Dominica Prime Minister speaks on electoral reform

Prime Minister Roosevelt Skerrit has been speaking about electoral reform amid rising tensions in Dominica ahead of the Dec. 6 elections.

Over the weekend, Gaston Browne, the Chairman of the Organization of the Eastern Caribbean States and Antigua and Barbuda’s prime minister, questioned the practicality of implementing electoral reform in Dominica, just two weeks before the general elections.

Although Browne claims that the issue of electoral reform in Dominica is for the internal political parties to resolve, he nonetheless voiced his opinion on the matter.

“There’s no constitutional crisis in Dominica. Yes, there’s an issue in which the Opposition is calling for electoral reform but how practical it is to have electoral reform before the 6th of December?” he said.

Browne said it still is not practical to extend elections beyond Dec. 6 because, according to him, if the election goes beyond the five-year constitutional requirement, then a crisis could ensue.

“As far as I am concerned that is not a practicable request. Again, I am not interfering in the affairs but I have to be very pragmatic about these things. Elections are due and let the better party win.

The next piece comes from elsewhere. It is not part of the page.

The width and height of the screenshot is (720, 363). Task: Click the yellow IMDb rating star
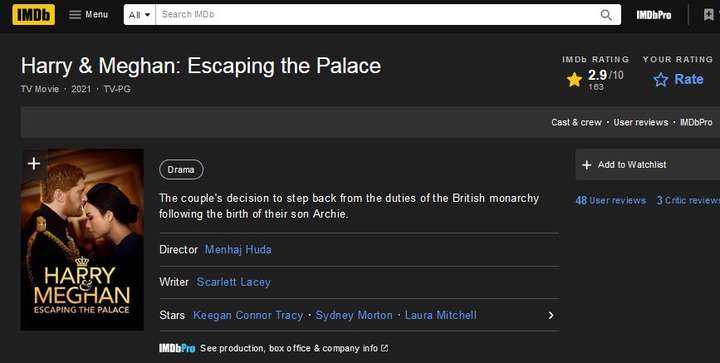(574, 79)
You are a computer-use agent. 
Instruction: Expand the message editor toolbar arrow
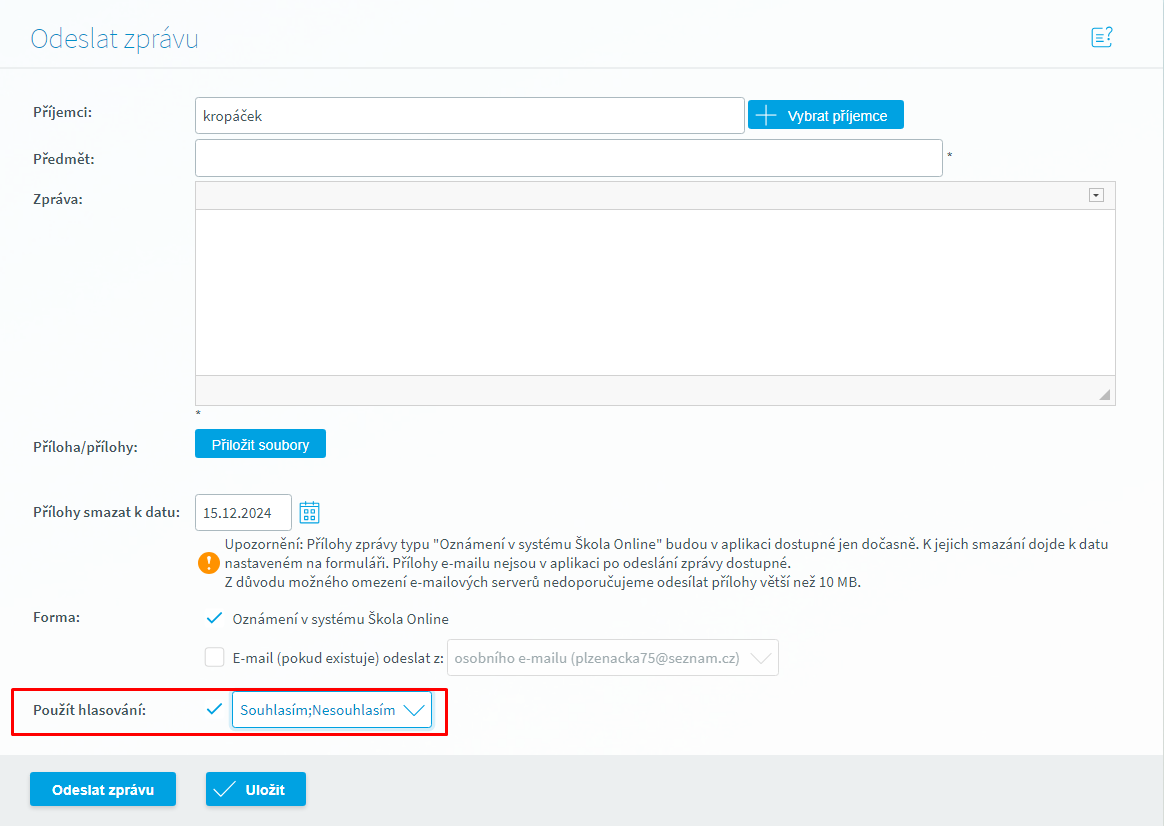pyautogui.click(x=1096, y=196)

Whichever individual emerges I will embrace,” he said.

In fact, the House of Assembly Elections Act, which governs the holding of elections in Dominica, provides for a General election to be called up to 90 days after the parliament has been dissolved and since parliament was dissolved on Nov. 6, the deadline is sometime in February.

Browne’s recent statement follows a call for calm in the Commonwealth country after clashes broke out between police and civilians.

Civilians had been camped out on the main road near the official residence of the President Charles Savarin last week, demanding electoral reform and at the very least, cleaning of the voter’s list.

A number of people both in Antigua and Barbuda and in Dominica took umbrage to Browne’s stance on the matter, with some asking him to run his own country’s affairs.

On the weekend, however, he explained that any economic instability in Dominica is a concern for Antigua.

Browne says as it stands, about 15 per cent of the people living in Antigua and Barbuda are Dominicans.

He insists that his statements should not be seen as a form of intervention in Dominica’s affairs.

“The statement does not in any way support the existing government or the opposition. What we are saying to the Dominican people, notwithstanding your difficulties, no matter the justification, burning the country to the ground is not the answer,” he said.

He said when Dominica is displaced, most people come to Antigua and Barbuda.

“That has been the precedent, whenever there is any crisis in Dominica they come to Antigua,” he said.